[dev.link] all: merge branch 'master' into dev.linkdev.link

Clean merge.

Change-Id: Ia7b2808bc649790198d34c226a61d9e569084dc5

1 files changed, 42 insertions, 10 deletions

diff --git a/src/runtime/mranges.go b/src/runtime/mranges.go
index 2c0eb2c2dd..84a2c06dbb 100644
--- a/src/runtime/mranges.go
+++ b/src/runtime/mranges.go
@@ -160,10 +160,10 @@ type addrRanges struct {
 	totalBytes uintptr
 
 	// sysStat is the stat to track allocations by this type
-	sysStat *uint64
+	sysStat *sysMemStat
 }
 
-func (a *addrRanges) init(sysStat *uint64) {
+func (a *addrRanges) init(sysStat *sysMemStat) {
 	ranges := (*notInHeapSlice)(unsafe.Pointer(&a.ranges))
 	ranges.len = 0
 	ranges.cap = 16
@@ -172,20 +172,46 @@ func (a *addrRanges) init(sysStat *uint64) {
 	a.totalBytes = 0
 }
 
-// findSucc returns the first index in a such that base is
+// findSucc returns the first index in a such that addr is
 // less than the base of the addrRange at that index.
 func (a *addrRanges) findSucc(addr uintptr) int {
-	// TODO(mknyszek): Consider a binary search for large arrays.

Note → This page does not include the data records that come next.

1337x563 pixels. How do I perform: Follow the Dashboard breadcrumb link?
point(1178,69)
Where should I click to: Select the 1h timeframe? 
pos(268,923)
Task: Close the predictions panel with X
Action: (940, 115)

-	// While iterating over these ranges is potentially expensive,
-	// the expected number of ranges is small, ideally just 1,
-	// since Go heaps are usually mostly contiguous.
 	base := offAddr{addr}
-	for i := range a.ranges {
+
+	// Narrow down the search space via a binary search
+	// for large addrRanges until we have at most iterMax
+	// candidates left.
+	const iterMax = 8
+	bot, top := 0, len(a.ranges)
+	for top-bot > iterMax {
+		i := ((top - bot) / 2) + bot
+		if a.ranges[i].contains(base.addr()) {
+			// a.ranges[i] contains base, so
+			// its successor is the next index.
+			return i + 1
+		}
+		if base.lessThan(a.ranges[i].base) {
+			// In this case i might actually be
+			// the successor, but we can't be sure
+			// until we check the ones before it.
+			top = i
+		} else {
+			// In this case we know base is
+			// greater than or equal to a.ranges[i].limit-1,
+			// so i is definitely not the successor.

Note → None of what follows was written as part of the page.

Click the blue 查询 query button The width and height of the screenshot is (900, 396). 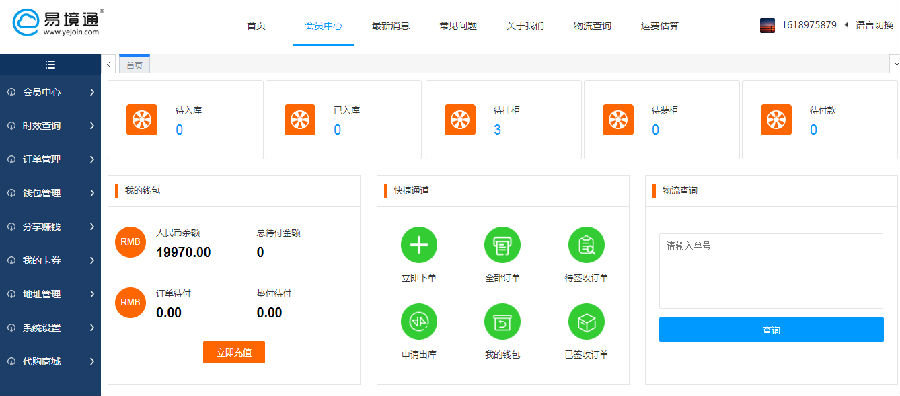[771, 330]
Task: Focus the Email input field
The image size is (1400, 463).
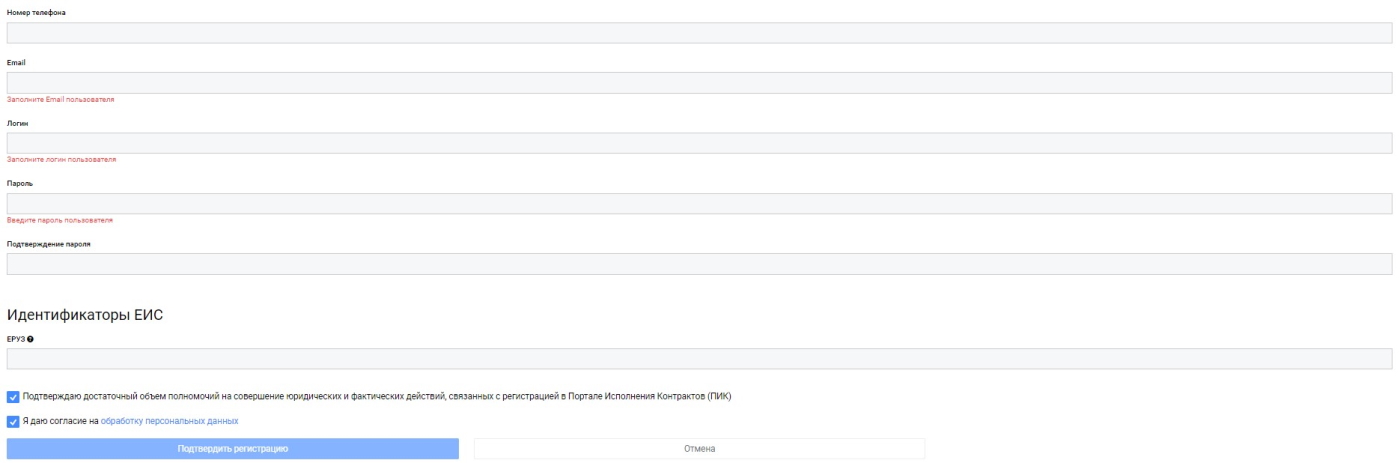Action: click(x=700, y=83)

+			// We already checked i, so pick the next
+			// one.
+			bot = i + 1
+		}
+	}
+	// There are top-bot candidates left, so
+	// iterate over them and find the first that
+	// base is strictly less than.
+	for i := bot; i < top; i++ {
 		if base.lessThan(a.ranges[i].base) {
 			return i
 		}
 	}
-	return len(a.ranges)
+	return top
 }
 
 // findAddrGreaterEqual returns the smallest address represented by a
@@ -218,7 +244,7 @@ func (a *addrRanges) contains(addr uintptr) bool {
 
 // add inserts a new address range to a.
 //
-// r must not overlap with any address range in a.
+// r must not overlap with any address range in a and r.size() must be > 0.

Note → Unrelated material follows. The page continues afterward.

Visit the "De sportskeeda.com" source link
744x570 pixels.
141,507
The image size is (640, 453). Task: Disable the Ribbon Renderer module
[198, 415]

 func (a *addrRanges) add(r addrRange) {
 	// The copies in this function are potentially expensive, but this data
 	// structure is meant to represent the Go heap. At worst, copying this
@@ -229,6 +255,12 @@ func (a *addrRanges) add(r addrRange) {
 	// of 16) and Go heaps are usually mostly contiguous, so the chance that
 	// an addrRanges even grows to that size is extremely low.
 
+	// An empty range has no effect on the set of addresses represented
+	// by a, but passing a zero-sized range is almost always a bug.
+	if r.size() == 0 {
+		print("runtime: range = {", hex(r.base.addr()), ", ", hex(r.limit.addr()), "}\n")
+		throw("attempted to add zero-sized address range")
+	}
 	// Because we assume r is not currently represented in a,
 	// findSucc gives us our insertion index.
 	i := a.findSucc(r.base.addr())